* WHAT THE TASK REQUIRES:
After reading the entries below, copy word for word the lines from the first through the line containing "Shipping Policy (86, 1784)", and stop there.

* THE DATA:
------------

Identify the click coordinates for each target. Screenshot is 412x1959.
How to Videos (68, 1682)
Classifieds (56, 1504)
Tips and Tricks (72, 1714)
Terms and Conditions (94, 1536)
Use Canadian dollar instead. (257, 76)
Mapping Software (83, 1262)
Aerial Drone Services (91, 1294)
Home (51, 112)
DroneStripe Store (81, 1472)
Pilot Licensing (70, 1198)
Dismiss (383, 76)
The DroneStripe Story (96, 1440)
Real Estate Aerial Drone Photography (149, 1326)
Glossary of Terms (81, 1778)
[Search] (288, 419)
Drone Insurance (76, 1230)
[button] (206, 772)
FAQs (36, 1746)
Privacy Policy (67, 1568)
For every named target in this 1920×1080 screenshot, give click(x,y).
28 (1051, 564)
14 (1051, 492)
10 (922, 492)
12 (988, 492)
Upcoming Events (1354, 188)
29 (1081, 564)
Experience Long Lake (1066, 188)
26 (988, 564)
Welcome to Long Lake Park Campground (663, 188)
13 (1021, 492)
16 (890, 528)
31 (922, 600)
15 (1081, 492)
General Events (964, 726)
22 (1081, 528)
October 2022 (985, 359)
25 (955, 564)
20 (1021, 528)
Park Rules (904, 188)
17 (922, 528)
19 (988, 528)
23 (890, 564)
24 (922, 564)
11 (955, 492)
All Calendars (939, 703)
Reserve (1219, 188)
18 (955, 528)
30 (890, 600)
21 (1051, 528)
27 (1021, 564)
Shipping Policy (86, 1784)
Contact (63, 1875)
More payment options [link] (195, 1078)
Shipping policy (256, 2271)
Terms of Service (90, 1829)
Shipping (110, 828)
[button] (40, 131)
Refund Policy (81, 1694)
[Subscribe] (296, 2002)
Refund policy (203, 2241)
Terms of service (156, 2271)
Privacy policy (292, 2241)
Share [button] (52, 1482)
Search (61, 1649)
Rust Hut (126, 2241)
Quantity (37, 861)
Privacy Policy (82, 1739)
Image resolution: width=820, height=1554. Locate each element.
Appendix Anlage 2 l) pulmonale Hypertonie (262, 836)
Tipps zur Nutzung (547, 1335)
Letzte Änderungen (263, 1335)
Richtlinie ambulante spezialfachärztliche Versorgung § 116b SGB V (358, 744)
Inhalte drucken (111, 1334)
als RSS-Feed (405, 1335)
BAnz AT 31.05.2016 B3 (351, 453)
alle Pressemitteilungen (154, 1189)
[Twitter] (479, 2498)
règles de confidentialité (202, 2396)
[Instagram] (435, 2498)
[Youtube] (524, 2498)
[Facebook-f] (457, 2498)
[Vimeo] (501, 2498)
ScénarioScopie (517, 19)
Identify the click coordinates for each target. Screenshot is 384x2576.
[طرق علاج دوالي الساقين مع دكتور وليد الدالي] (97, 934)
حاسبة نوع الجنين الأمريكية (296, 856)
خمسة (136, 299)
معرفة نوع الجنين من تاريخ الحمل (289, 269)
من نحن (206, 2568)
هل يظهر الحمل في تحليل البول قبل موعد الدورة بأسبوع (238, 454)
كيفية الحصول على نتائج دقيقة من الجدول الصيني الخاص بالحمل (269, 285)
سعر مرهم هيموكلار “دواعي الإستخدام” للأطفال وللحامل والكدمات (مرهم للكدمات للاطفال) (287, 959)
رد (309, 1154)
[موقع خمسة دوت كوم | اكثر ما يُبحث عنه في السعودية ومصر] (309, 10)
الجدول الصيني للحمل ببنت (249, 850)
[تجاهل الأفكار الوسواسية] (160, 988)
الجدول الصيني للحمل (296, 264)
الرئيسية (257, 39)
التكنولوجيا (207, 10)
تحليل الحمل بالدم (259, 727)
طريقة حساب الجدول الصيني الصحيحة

------------

* TASK RESULT:
Identify the click coordinates for each target. Screenshot is 412x1959.
How to Videos (68, 1682)
Classifieds (56, 1504)
Tips and Tricks (72, 1714)
Terms and Conditions (94, 1536)
Use Canadian dollar instead. (257, 76)
Mapping Software (83, 1262)
Aerial Drone Services (91, 1294)
Home (51, 112)
DroneStripe Store (81, 1472)
Pilot Licensing (70, 1198)
Dismiss (383, 76)
The DroneStripe Story (96, 1440)
Real Estate Aerial Drone Photography (149, 1326)
Glossary of Terms (81, 1778)
[Search] (288, 419)
Drone Insurance (76, 1230)
[button] (206, 772)
FAQs (36, 1746)
Privacy Policy (67, 1568)
For every named target in this 1920×1080 screenshot, give click(x,y).
28 (1051, 564)
14 (1051, 492)
10 (922, 492)
12 (988, 492)
Upcoming Events (1354, 188)
29 (1081, 564)
Experience Long Lake (1066, 188)
26 (988, 564)
Welcome to Long Lake Park Campground (663, 188)
13 (1021, 492)
16 (890, 528)
31 (922, 600)
15 (1081, 492)
General Events (964, 726)
22 (1081, 528)
October 2022 (985, 359)
25 (955, 564)
20 (1021, 528)
Park Rules (904, 188)
17 (922, 528)
19 (988, 528)
23 (890, 564)
24 (922, 564)
11 (955, 492)
All Calendars (939, 703)
Reserve (1219, 188)
18 (955, 528)
30 (890, 600)
21 (1051, 528)
27 (1021, 564)
Shipping Policy (86, 1784)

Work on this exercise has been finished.